高齢者による犯罪実態を公的資料で確認する(2014年)
高齢者人口の増加と共に、高齢者が犯罪被害者になる事案が目立つようになった。それと共に高齢者が犯罪の加害者となる話も見聞きする機会が増えたとの話もある。その実情を警察庁の公開資料「平成25年の犯罪情勢」などから確認していく。
まずは検挙人数における把握。高齢者(65歳以上)による検挙人数の推移と、人口10万人あたりの検挙人数の推移を示したのが次のグラフ。
検挙人員数は2007年以降はほぼ横ばいで推移。高齢者人口が増加している実態を合わせ考察すると、比率的には減少傾向にあると見て良い。実際、10万人あたりの検挙人員も2007年以降、わずかずつではあるが減少している。さらに最新の2013年分に限れば、窃盗犯をはじめとした総検挙人員も大きく減り、また10万人当たりの検挙人員も減退している。
ただしこの類の事例の常として、発生した件数そのものにも重点を置く必要がある。比率が減っているとはいえ、高齢者だけでも年5万件近い検挙数があり、それは2001年と比較すれば2倍強もの増加に違いない。
また「窃盗犯」(物品の盗取)について、件数、そして比率が増加している点にも注目したい。これは多分に万引きによるところが大きい。ちなみに万引きは窃盗犯の一要件であり、万引きとて窃盗には違いない。
ここ数年の傾向としては検挙数全体が横ばいで推移し、その中で「窃盗犯」の人員が増加している。当然全検挙数に占める比率も増加することになる。さらに直近2013年では総数・窃盗犯の人員共に減っているが、窃盗犯比率は上昇。窃盗犯の減り方が緩慢であることが分かる。

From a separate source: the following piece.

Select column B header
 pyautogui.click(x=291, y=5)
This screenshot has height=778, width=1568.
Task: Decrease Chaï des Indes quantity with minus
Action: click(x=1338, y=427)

2006年までは窃盗犯比率も減少していたが、検挙数全体が横ばいに転じた2007年以降増加に転じ、2013年では3/4近い73.7%が窃盗犯で占めらている。シンプルな表現をすれば、警察に捕まった高齢者の4人に3人は窃盗犯という実態が確認できる。
高齢者の万引き行為の背景は中堅層までのそれとは異なる場合が多く、多分に孤独感や生活苦がトリガーとなっている。社会構造の全般的な変化が無い限り、今後も高齢化社会の進展と共に、万引き、そしてそれにより底上げされる窃盗犯の比率は上昇を見せる。行政側、特に地域社会を包括する自治体レベルで、発生事由を見極め、多方面からの状況改善施策が求められよう。